*** Opening THE DATA ***

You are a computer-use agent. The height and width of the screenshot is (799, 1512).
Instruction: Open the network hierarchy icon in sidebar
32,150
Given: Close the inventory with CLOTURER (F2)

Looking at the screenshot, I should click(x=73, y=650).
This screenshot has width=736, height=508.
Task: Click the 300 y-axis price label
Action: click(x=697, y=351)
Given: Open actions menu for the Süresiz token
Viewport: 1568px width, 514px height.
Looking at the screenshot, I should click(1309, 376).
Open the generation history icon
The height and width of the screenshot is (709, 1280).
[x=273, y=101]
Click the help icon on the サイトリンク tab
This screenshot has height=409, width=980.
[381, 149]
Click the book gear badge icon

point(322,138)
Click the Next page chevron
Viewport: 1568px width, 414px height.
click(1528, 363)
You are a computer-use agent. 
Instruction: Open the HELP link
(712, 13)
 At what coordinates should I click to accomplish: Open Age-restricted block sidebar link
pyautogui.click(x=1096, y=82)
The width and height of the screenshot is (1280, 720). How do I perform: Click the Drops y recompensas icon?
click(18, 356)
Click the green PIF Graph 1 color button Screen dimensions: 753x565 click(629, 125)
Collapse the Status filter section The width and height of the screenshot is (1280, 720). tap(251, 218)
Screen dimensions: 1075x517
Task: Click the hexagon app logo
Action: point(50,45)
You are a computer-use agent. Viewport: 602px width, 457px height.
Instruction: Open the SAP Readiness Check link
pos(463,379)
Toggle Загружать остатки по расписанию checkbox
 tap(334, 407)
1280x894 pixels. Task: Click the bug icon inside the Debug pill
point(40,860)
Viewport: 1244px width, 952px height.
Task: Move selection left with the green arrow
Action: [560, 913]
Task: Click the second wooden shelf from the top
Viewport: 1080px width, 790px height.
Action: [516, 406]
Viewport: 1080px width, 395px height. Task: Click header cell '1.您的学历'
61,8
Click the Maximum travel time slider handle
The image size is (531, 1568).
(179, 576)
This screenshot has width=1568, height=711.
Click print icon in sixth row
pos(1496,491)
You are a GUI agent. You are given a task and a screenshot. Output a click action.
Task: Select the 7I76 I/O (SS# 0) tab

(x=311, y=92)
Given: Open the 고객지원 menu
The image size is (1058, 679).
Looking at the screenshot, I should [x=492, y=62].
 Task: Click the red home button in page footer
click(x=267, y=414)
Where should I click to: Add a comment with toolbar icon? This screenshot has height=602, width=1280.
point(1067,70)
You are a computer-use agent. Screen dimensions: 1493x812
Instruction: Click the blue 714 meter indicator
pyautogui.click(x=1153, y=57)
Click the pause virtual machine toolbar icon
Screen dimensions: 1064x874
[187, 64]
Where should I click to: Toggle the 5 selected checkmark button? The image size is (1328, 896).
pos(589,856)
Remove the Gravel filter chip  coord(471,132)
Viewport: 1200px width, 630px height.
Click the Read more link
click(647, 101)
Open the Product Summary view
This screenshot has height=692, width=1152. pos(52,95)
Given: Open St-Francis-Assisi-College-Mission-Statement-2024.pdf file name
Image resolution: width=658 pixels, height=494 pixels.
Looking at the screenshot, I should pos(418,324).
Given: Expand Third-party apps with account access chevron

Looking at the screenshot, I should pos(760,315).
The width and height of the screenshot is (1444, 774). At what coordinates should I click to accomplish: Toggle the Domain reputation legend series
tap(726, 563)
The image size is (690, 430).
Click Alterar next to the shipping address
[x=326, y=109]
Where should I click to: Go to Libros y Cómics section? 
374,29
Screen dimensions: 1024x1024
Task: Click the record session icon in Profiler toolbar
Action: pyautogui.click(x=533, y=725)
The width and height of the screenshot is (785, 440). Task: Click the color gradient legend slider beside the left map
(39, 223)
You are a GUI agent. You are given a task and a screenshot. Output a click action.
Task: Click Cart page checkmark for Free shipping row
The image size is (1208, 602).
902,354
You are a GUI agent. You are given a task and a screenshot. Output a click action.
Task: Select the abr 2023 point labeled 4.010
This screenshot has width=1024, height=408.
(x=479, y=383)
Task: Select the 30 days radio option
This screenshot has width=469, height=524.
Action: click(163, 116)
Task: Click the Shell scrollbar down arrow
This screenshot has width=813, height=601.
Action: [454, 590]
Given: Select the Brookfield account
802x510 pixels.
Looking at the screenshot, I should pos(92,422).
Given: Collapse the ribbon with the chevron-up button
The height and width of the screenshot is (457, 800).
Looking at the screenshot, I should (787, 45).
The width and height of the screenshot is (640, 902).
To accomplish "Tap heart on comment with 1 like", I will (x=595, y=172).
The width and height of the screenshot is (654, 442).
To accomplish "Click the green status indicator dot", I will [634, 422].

*** Closing THE DATA ***

#### [ABOUT THIS TASK]
Working through the records, find each line containing the word "agent" and copy it.

#### [WRITTEN SOLUTION]
You are a computer-use agent. The height and width of the screenshot is (799, 1512).
You are a computer-use agent. 
You are a computer-use agent. Viewport: 602px width, 457px height.
You are a GUI agent. You are given a task and a screenshot. Output a click action.
You are a computer-use agent. Screen dimensions: 1493x812
You are a GUI agent. You are given a task and a screenshot. Output a click action.
You are a GUI agent. You are given a task and a screenshot. Output a click action.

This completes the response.